Bitcoin's Structural Upside Faces Fearful Sentiment and Potential 2026 Price Dip
March 14, 2026
Bitcoin shows structural upside potential, with a Fibonacci-based relief target near $89.8K, yet momentum is limited by negative funding and ongoing selling pressure.
Bitcoin saw renewed demand on March 13 as spot ETF inflows of about 570 BTC (roughly $41.9 million) supported a rally toward the $74,000 region and testing the prior week’s high.
Market skepticism remains, with negative funding rates in March and a renewed sell-off as Bitcoin approached $73.9K, signaling a bearish bias among traders.
Ethereum attracted inflows and the overall crypto market cap rose about 4.4%, though profit-taking emerged as prices pressed near local highs.

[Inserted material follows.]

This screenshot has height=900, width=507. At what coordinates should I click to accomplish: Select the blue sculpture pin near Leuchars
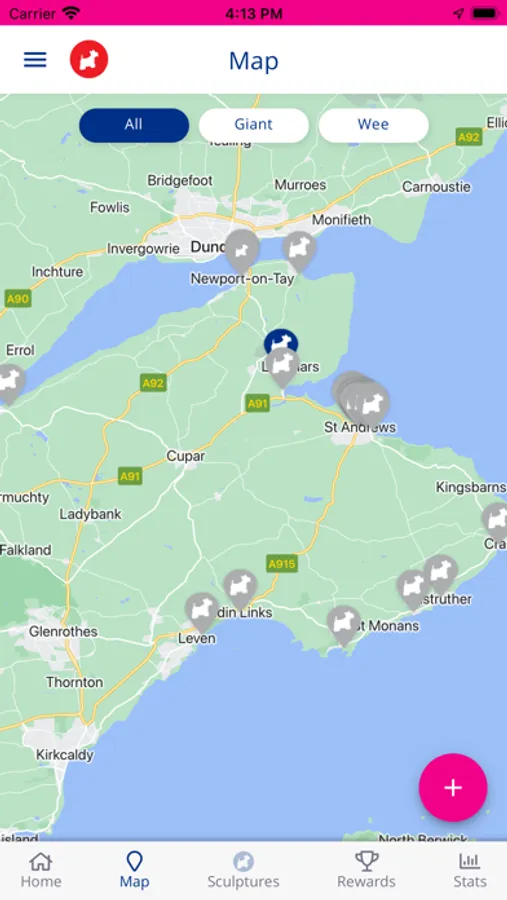(x=281, y=341)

The report highlights two threads: stubborn pessimism despite occasional rallies, and a potential deeper price drop in 2026 with possible opportunities in the following year.
Midterm election years historically bring notable drawdowns, with BTC averages around a 56% decline and the S&P 500 about 16%, implying a potential move toward $39K by year-end if trends hold.
Historically, BTC has performed better in post-election years, averaging roughly a 54% gain over the three years following elections.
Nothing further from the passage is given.